29 Kasım Salı günü Türkiye Saati ile saat 14.17’de Yay burcunda bir Yeni Ay gerçekleşecek. Yeniay başlangıçları, yenilenmeyi ve yenilikleri temsil eder. Bu nedenle yeni başlangıçlar yapmak, yeni girişimlerde bulunmak, uzun zamandır atmak istediğimiz adımları atmak için çok uygun zamanlardır. Her şeyi derinlemesine tahlil ettiğimiz, sonları ve güç çekişmelerini, değişim ve dönüşüm güdüsünü yoğun olarak yaşadığımız bir dönemin ardından yeni bir sayfa açma, yeni başlangıçlar yapma gücü ve cesaretini getirecek bu yeni ay. Geçmişte bırakmamız gereken her türlü kısır döngülerimiz ve kalıplarımızdan şifalanmak üzere sevgiye, coşkuya, neşeye ve yaratıcılığa izin vereceğimiz günlerdeyiz.
Bu yeni Ayda Yay burcunun iyimser, pozitif, canlılık getiren ateş enerjisi ile hayata daha hoşgörülü ve macera tutkusuyla yaklaşabiliriz. İşimizle, statümüzle, hedeflerimizle ilgili köklü adımlar atabilir, bir değişim sürecinin içine girebiliriz. Özellikle yurtdışı ve yabancılarla ilgili her türlü konu, akademik hayatla ilgili gelişmeler, her türlü basım-yayım işleri, felsefi ve dini konular gündeme gelebilir. Eşitlik, adalet, özgürlük ve barış istemimizin yüksek olacağı bu dönemde bu temalar hem kişisel olarak hem de toplumsal bazda aşırı vurgulanabilir. Tabi yine Yay burcunun çabuk sıkılan, odaklanma konusunda dağınık, her türlü riskli durumlara balıklama atlayan, limitlerini belirlemekte zorlanan, aşırılıkları deneyimleme güdüsünü de dikkate almalıyız.

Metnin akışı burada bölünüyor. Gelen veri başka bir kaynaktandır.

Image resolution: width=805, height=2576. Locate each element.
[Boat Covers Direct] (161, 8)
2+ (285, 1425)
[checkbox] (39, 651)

Çünkü bu hafta art arda hem zihnimizi dağıtan, odaklanmakta zorluklar yaşatan, kimi hayal kırıklıklarımızla yüzleşeceğimiz bir süreçle karşı karşıyayız. Hem de bu yüzleşmenin bize getireceği korku ve karamsarlıkları doğru bir şekilde yönetebilirsek, yükselebilecek yeni fırsatların farkına varabileceğimiz ve onların meyve vermesi için yılmadan çalışabileceğimiz bir dönemdeyiz.
1 Aralık Perşembe Günü Güneş’le Neptün arasında bir kare açı oluşacak. Kendimizi karamsar ve savunmasız hissedebileceğimiz, kendimize olan güvenimizi ve yön duygumuzu kaybettiğimizi, bocaladığımızı düşündüğümüz bir süreci deneyimleyebiliriz. Bu oldukça zorlayıcı açı, kendimizi kurban gibi görmemize, çaresizlik ve hayal kırıklığı yaşamamıza, olayları objektif olarak değerlendirmekte zorlanmamıza yol açabilir. O anki sorunlarımızı ve geçmişteki hatalarımızı abartarak çarpıtır, gerçekleşmeyen umutlarımız ve hayatımızda yanlış giden her şey için acı çekebiliriz. Bu birkaç gün sağduyudan yoksun olabiliriz, iyimserliğimizi ve coşkumuzu kaybedebiliriz. Yaşamın gerilimini ve acımasızlığını her zamankinden çok hissedebiliriz. Özellikle hayatımızdaki erkek figürlerine karşı (patron, amir, baba, koca vb.) güvenimizin azaldığını görmek bizi sarsar.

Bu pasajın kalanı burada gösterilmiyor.